Friday, March 4, 2011

Women, where are you? SXSW 2011

Stacey Higginbotham, a writer for GIGAOM, discusses the lack of women at South By Southwest Interactive and how women are actually succeeding in technology:

(Reposted from GIGAOM)


Women in technology is perhaps the easier topic to handle given the issue has received mainstream attention this year from TechCrunch and the Wall Street Journal. Personally, I think the issue is bubbling up because of two reasons: for one, women have always been entrepreneurial and now it’s easier for them to create “tech startups” that might appeal to other women and men without requiring deep technical expertise on their parts or on the parts of their audience (I am not saying women can’t be technical demigods, just that they are underrepresented in the traditionally tech-heavy professions).

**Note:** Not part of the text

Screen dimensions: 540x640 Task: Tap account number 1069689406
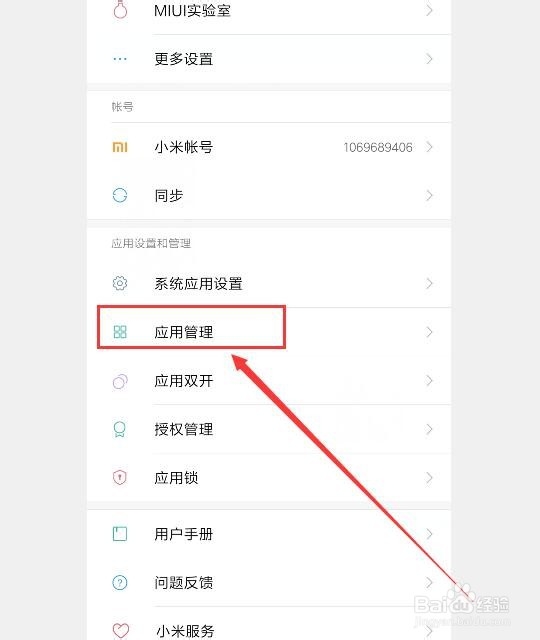378,147
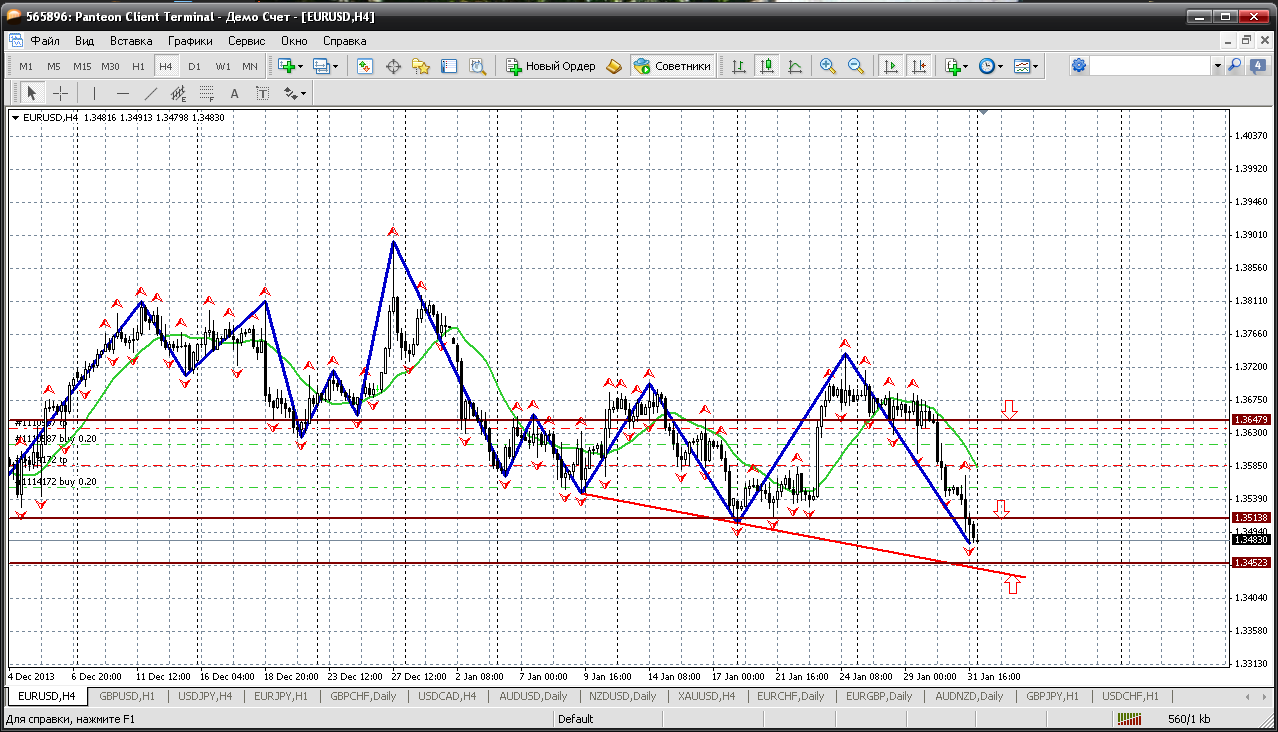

The second reason is that those who build and create consumer businesses are realizing that their audience is no longer comprised solely of male geeks, but a wider swath of humanity that includes women, and so designing products and services that appeal to them and put their experiences first can make lots of money (I’m not saying men can’t design perfectly wonderful products aimed at women, just that a female perspective has more value as more women adopt technology). I wrote about the dearth of women last year, but this year, women are getting a share of the spotlight at SXSW. Let’s see how we use it.

I’ve been attending SXSW Interactive for nine years and have seen the conference grow from a relatively manageable festival for the emerging world of web design and blogs to a conference that tries to be all things to almost all of the softer segments of technology and geek culture. As that culture has expanded, so has the show, but the trends bubbling up each year are also good reflections of how the spread of technology is reshaping our culture.